* TASK DESCRIPTION
In the listing below, which lines contain the string "computer"? Copy them all.

* RECORDS FOR THE EXERCISE
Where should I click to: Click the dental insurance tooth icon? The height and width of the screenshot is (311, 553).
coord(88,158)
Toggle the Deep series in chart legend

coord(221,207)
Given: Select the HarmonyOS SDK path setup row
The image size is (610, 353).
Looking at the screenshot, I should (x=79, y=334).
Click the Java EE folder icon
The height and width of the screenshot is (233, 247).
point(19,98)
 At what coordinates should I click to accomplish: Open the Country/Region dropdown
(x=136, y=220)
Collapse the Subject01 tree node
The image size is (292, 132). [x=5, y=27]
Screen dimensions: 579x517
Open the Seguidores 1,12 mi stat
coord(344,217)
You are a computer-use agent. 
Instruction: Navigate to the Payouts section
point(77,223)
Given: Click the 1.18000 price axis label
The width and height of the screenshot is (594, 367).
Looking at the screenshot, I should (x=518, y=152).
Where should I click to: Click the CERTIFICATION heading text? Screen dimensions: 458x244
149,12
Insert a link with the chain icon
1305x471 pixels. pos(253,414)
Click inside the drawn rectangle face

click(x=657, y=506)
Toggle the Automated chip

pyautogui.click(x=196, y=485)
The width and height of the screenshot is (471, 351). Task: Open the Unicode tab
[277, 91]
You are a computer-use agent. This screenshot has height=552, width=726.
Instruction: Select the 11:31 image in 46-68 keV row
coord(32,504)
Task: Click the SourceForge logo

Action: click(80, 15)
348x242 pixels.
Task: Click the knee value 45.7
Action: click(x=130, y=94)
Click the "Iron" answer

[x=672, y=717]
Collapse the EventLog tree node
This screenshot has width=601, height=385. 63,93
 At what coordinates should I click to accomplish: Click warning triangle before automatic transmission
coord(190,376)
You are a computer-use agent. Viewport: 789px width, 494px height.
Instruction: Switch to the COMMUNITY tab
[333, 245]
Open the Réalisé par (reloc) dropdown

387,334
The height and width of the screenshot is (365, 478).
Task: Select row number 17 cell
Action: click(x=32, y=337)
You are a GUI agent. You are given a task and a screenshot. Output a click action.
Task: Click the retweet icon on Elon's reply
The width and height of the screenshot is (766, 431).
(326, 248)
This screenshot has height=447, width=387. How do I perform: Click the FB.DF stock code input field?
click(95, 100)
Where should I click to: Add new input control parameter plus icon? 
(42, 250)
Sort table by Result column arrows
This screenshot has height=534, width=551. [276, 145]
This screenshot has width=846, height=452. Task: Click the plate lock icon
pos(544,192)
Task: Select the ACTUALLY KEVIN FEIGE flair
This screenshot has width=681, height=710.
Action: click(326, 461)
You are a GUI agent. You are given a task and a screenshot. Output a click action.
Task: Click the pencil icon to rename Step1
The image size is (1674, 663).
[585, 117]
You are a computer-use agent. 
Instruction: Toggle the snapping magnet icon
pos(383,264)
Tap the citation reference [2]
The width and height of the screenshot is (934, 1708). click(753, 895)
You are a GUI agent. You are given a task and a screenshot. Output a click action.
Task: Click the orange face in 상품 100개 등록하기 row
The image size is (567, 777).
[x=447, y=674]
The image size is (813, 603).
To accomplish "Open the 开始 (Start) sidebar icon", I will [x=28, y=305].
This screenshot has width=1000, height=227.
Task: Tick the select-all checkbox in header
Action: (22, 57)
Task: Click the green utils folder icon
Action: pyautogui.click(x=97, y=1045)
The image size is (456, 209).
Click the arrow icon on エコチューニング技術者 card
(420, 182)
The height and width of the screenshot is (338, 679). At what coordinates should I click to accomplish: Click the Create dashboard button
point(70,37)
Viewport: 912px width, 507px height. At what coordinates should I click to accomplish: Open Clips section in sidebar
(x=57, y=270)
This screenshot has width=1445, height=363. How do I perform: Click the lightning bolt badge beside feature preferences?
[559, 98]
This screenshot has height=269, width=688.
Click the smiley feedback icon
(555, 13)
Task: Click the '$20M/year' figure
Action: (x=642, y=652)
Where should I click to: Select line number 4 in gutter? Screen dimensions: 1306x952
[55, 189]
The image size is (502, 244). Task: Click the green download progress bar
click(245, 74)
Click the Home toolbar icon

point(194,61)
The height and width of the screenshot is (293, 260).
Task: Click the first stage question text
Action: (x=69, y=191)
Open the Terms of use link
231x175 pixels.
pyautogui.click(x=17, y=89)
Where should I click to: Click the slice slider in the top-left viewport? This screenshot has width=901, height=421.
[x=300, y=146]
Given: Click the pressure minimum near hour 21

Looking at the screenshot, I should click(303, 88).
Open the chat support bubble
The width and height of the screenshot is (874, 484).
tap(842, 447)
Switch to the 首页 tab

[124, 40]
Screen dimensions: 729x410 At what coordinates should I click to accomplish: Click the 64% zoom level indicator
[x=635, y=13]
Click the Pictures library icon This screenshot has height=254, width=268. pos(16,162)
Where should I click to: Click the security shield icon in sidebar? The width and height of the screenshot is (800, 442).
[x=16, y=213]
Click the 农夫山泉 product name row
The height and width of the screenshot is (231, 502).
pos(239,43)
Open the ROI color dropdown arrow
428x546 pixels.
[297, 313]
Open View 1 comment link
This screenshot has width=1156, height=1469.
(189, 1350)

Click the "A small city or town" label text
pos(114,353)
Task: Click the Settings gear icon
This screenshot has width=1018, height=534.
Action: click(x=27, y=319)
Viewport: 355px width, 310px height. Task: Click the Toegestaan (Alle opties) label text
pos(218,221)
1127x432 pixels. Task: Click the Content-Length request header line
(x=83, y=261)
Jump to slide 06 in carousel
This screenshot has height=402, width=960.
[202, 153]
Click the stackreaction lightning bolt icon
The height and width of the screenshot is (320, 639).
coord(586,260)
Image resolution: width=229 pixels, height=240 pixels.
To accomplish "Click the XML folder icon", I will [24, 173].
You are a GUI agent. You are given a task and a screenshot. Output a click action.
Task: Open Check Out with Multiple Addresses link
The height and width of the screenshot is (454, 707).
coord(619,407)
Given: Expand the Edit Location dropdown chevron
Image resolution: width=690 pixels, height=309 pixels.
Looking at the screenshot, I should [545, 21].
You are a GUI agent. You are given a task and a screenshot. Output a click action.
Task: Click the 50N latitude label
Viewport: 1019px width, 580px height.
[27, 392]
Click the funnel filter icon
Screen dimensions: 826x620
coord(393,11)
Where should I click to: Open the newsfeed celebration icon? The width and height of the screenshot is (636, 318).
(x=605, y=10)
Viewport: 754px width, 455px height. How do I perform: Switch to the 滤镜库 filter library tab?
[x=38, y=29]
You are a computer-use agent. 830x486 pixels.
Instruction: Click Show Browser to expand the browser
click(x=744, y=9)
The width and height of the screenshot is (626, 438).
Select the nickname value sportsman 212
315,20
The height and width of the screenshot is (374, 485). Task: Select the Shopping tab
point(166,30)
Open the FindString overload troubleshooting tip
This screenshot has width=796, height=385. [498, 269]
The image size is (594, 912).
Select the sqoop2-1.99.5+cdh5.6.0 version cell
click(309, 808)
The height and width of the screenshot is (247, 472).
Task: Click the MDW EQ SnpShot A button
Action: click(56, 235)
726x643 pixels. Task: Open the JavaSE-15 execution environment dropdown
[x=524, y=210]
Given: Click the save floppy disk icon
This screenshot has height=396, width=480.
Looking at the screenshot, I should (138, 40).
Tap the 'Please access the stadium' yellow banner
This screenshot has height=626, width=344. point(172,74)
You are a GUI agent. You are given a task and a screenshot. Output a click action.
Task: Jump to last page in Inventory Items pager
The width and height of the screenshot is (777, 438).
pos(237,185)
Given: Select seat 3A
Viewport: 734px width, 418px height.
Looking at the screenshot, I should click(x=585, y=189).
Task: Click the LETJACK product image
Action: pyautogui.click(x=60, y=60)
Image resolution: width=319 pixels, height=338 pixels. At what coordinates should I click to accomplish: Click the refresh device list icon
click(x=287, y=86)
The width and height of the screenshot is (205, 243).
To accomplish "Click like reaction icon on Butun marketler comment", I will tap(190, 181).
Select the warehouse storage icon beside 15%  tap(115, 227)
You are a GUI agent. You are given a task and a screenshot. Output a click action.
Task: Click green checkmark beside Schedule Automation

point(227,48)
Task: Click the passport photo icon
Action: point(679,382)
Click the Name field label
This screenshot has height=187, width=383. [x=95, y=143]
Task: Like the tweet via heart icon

* SOLVED EXERCISE
You are a computer-use agent. 
You are a computer-use agent. This screenshot has height=552, width=726.
You are a computer-use agent. Viewport: 789px width, 494px height.
You are a computer-use agent. 
You are a computer-use agent. 830x486 pixels.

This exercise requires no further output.